PROBLEMS TO WORK ON:
a) Translate this sentence from the healthcare policy passage into Spanish: "There’s frankly not a lot left there before we drive further opt-out by doctors of the Medicare and Medicaid programs."
b) Carry on the healthcare policy passage, picking up after its final sentence.

SELECTED PASSAGE Start Marker

Bottom Line: Repealing the insurance exchanges or Medicaid expansion sounds satisfying, but figuring out how to effect that without adversely re-shifting the federal/state allocation of responsibility and financing will take significant time. Expect this effort to consume much of the first two years of the Trump administration – unless we see a “summary execution” firing squad for the ACA that lets the chips fall where they may. If that happens, expect to see increased state taxes in many places, decreased state public services and a lot of political sound and fury. And if we just see a movement against the employer mandate, that’s the string that unravels the sweater and potentially increases the cost burden further on the federal government, which is clearly contrary to the intended consequences. A most interesting Rubik’s cube of politics that will take longer than expected and will require much more political capital. Also, neither changes to Medicaid expansion or the public insurance exchanges in my view will directionally change the move of the healthcare system toward risk-based reimbursement and population health management.

Issue – The Physician Sector and MACRA: It is unlikely that we will see significant reimbursement cuts coming in the next year or two, given where Medicare and Medicaid fee for service reimbursement rates are currently. There’s frankly not a lot left there before we drive further opt-out by doctors of the Medicare and Medicaid programs. However, I believe that we will see, absent a directional shift from the Trump administration, the continuing push toward growth of Medicare Advantage, so as to gain the benefits noted above for risk-based reimbursement systems, population health management and provider delivery system coordination and alignment.

SELECTED PASSAGE End Marker
EXTRACTED ENTRIES Start Marker

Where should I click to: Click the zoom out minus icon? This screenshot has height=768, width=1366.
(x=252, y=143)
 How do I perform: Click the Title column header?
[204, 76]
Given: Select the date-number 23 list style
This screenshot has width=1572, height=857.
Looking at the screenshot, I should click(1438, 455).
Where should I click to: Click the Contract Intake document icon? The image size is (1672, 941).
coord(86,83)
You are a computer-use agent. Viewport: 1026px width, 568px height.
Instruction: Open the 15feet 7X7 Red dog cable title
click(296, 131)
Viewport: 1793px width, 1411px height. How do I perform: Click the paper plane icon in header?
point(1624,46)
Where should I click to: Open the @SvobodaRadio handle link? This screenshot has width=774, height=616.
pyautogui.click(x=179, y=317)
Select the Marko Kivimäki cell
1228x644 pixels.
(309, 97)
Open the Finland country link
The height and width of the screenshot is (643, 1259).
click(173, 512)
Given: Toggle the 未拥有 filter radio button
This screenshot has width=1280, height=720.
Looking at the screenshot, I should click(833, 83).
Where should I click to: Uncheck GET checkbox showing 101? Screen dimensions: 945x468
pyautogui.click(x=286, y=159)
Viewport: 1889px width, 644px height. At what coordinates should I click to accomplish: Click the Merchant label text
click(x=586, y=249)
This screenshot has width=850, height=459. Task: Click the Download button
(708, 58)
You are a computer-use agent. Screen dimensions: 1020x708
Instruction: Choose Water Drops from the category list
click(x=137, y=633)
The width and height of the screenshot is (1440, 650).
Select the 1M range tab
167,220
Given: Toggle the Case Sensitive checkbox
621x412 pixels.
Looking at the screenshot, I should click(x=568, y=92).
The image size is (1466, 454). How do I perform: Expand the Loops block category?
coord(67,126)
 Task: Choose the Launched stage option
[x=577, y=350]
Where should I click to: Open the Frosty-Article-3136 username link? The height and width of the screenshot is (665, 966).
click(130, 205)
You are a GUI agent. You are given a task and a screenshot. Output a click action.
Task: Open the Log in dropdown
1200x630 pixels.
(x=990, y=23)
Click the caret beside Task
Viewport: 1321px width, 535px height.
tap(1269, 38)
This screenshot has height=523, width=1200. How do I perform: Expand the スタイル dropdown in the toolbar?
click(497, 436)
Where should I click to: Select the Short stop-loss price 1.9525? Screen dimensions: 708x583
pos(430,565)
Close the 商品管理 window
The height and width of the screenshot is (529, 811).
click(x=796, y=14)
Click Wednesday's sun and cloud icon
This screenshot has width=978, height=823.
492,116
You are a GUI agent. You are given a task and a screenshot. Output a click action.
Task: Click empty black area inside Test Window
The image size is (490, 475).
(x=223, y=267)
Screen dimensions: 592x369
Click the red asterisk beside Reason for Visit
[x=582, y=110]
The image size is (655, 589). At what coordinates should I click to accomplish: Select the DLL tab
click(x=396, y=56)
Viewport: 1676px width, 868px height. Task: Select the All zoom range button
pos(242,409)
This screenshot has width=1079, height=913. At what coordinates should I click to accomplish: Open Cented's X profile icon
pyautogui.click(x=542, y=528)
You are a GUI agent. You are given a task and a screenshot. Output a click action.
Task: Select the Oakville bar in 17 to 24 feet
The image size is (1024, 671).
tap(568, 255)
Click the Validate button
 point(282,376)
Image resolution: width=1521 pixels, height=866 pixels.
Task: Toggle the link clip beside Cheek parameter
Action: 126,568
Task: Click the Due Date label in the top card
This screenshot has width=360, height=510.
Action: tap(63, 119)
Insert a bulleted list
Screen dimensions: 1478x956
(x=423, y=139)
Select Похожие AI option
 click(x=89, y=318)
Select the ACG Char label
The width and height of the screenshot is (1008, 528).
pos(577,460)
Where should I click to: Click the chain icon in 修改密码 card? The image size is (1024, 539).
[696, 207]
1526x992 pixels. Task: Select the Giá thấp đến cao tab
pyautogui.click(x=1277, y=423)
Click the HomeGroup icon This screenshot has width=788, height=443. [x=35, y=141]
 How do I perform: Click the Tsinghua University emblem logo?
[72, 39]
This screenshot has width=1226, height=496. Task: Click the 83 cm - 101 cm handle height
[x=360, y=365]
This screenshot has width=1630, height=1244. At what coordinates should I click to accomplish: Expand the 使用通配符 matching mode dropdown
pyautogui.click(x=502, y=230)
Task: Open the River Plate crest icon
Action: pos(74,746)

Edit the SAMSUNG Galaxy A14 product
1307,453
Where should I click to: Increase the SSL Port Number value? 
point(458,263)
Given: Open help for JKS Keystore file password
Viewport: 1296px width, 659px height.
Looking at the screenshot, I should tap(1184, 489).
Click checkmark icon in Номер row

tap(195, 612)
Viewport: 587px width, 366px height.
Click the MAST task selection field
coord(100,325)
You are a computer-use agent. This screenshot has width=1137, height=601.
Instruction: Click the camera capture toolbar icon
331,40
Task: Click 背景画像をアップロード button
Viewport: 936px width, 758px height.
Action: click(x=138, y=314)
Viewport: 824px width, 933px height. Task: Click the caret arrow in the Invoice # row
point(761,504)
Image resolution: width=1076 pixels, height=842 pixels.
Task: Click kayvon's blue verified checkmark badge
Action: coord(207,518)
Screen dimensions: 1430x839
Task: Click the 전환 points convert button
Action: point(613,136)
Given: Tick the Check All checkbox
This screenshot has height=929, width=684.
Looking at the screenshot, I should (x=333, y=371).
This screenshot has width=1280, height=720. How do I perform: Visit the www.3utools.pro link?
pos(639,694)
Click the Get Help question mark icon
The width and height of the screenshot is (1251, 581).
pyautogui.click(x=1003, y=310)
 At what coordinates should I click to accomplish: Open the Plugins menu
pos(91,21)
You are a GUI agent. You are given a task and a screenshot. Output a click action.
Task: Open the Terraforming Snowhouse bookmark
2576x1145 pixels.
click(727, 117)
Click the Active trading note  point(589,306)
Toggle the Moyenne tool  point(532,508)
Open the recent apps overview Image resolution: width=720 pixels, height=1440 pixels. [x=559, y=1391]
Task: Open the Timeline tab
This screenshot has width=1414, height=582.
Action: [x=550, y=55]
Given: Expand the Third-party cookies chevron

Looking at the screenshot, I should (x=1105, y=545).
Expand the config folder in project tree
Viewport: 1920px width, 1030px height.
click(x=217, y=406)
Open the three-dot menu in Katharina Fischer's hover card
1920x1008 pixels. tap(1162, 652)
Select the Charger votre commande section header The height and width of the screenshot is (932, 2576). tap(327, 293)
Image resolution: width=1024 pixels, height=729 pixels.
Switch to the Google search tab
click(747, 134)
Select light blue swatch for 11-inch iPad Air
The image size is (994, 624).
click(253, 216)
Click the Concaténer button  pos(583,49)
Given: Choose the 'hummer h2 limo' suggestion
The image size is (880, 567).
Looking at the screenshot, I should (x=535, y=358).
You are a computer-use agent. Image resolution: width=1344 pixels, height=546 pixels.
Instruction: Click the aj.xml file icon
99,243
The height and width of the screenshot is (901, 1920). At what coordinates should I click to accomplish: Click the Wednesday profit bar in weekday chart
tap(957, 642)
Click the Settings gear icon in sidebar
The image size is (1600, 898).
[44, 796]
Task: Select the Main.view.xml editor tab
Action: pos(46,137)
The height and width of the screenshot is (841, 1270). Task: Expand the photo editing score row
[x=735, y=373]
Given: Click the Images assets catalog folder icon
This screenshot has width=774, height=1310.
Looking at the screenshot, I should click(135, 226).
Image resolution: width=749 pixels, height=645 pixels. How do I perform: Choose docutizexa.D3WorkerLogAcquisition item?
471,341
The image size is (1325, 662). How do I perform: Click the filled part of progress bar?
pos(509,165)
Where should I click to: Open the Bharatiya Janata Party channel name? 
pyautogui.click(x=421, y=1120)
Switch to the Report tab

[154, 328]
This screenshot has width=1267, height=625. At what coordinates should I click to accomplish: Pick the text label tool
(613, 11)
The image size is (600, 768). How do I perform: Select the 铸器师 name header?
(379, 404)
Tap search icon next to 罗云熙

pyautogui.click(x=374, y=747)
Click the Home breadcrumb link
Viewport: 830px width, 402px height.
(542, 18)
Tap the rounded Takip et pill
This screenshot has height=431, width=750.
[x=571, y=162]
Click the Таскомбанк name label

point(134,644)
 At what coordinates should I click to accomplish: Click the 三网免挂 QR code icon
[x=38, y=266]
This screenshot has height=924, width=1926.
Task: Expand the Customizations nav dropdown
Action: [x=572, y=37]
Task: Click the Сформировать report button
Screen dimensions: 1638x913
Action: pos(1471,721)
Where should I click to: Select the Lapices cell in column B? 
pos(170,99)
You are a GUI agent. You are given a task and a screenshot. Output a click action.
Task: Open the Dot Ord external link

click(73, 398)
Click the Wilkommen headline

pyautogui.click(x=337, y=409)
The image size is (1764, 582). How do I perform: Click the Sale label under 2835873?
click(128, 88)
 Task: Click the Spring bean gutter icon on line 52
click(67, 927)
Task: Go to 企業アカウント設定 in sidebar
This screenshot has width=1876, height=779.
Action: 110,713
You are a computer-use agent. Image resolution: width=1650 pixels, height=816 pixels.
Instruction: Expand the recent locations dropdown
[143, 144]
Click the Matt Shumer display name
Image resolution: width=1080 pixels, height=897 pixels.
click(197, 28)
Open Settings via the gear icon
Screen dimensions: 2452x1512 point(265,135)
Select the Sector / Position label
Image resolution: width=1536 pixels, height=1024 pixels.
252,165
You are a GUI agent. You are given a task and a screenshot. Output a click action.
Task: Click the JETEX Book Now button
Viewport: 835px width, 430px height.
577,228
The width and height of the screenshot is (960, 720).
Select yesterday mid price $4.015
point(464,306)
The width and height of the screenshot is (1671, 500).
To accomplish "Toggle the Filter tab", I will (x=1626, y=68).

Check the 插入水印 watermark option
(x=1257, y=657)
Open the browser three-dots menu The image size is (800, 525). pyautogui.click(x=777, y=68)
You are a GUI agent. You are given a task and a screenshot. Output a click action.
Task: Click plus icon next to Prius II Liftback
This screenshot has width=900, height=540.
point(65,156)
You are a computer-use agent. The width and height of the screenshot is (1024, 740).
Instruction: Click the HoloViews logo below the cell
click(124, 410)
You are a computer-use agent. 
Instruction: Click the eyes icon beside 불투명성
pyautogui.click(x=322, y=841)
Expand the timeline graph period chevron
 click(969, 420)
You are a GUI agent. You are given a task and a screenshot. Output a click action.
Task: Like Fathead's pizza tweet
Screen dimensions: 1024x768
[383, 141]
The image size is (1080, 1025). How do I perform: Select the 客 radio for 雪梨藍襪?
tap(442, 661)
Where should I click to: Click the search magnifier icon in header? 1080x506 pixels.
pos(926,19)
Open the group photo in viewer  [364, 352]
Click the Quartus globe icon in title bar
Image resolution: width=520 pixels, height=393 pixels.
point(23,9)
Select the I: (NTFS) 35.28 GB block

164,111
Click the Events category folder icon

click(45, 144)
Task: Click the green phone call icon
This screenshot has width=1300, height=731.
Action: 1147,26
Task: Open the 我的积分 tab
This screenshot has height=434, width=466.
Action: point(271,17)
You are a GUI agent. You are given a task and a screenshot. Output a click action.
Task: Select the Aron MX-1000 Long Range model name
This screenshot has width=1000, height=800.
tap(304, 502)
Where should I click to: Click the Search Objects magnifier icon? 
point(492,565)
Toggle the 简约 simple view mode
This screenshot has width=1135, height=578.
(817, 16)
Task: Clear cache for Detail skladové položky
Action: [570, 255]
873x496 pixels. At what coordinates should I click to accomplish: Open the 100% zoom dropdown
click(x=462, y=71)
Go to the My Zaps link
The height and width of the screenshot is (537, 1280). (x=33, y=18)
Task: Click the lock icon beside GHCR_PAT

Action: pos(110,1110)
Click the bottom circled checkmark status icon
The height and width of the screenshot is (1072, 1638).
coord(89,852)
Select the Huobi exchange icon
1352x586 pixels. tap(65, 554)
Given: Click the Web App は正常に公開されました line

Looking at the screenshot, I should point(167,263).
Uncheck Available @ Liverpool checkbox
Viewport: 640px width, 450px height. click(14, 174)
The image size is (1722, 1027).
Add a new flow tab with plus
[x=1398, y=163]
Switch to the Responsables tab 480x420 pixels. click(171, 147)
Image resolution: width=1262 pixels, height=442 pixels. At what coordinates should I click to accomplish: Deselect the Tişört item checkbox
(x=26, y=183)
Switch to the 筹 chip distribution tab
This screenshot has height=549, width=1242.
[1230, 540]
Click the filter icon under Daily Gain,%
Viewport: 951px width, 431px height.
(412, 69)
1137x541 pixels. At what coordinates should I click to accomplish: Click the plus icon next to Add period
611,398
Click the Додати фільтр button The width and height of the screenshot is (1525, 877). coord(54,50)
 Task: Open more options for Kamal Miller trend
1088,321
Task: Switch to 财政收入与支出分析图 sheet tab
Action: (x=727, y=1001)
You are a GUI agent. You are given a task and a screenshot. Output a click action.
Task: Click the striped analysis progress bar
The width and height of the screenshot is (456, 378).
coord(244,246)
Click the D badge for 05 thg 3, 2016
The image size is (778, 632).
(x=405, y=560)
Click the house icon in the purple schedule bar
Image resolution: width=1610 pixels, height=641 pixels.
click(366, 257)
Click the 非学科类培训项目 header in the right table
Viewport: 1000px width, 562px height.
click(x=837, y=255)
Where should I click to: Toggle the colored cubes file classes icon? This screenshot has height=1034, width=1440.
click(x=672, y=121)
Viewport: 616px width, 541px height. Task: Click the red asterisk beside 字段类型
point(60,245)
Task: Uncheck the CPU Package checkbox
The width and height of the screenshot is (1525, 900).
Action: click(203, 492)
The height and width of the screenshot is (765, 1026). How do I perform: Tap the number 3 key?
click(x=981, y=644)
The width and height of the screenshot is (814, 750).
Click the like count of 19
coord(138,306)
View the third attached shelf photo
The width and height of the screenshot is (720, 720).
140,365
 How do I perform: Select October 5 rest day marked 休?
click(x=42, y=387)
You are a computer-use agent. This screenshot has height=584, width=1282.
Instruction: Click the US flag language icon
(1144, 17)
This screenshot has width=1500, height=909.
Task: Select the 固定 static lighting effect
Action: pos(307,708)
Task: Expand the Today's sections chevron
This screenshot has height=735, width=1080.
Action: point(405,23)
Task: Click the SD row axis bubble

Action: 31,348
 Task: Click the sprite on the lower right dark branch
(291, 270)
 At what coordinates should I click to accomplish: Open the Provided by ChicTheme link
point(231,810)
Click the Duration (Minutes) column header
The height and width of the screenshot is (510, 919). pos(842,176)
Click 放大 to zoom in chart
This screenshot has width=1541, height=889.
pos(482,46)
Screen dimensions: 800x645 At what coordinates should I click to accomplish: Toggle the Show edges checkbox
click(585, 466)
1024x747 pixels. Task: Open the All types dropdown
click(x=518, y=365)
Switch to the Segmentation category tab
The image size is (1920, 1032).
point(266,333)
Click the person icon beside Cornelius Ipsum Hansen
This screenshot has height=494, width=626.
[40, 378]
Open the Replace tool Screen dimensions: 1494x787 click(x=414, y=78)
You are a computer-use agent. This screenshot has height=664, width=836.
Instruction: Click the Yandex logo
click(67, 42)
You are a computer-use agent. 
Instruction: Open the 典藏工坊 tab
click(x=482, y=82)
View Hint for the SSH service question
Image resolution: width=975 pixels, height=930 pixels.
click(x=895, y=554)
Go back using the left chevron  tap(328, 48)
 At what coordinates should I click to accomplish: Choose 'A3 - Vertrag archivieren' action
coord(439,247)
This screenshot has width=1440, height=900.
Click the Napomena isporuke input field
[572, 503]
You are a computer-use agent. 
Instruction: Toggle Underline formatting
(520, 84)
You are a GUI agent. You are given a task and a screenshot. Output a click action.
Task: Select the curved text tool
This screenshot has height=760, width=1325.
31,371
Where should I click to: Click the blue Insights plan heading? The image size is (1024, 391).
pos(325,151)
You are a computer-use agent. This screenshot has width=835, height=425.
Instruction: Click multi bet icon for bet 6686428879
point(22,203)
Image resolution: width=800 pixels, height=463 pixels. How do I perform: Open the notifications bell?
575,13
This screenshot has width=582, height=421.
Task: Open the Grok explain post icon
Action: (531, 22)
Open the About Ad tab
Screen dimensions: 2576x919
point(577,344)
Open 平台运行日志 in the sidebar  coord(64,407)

EXTRACTED ENTRIES End Marker

YOUR RESPONSES:
a) Francamente, no queda mucho margen antes de que provoquemos que más médicos abandonen los programas Medicare y Medicaid.

b)
That said, it is clear that the Trump campaign and many Republican did not like the prescriptive nature of the ACA, especially with regard to items like the employer mandate. Given that desire to move away from federal regulatory prescriptions, what is the future of the recent MACRA regulation that was dropped on the U.S healthcare system in the past month with more than 2,400 pages? Also, will the CMS leadership that designed and implemented MACRA remain for the Trump administration? If they go, will MACRA go too?

Bottom Line: Given that 2017 is a transitional (non-binding) year for MACRA, expect many physicians and physician organizations to defer MACRA to the maximum extent possible and also to potentially target MACRA for elimination or revision by the Trump administration. That said, putting together a MACRA strategy as a contingency is wise business planning as there is a long lead-time for effective response to MACRA’s multiple demands.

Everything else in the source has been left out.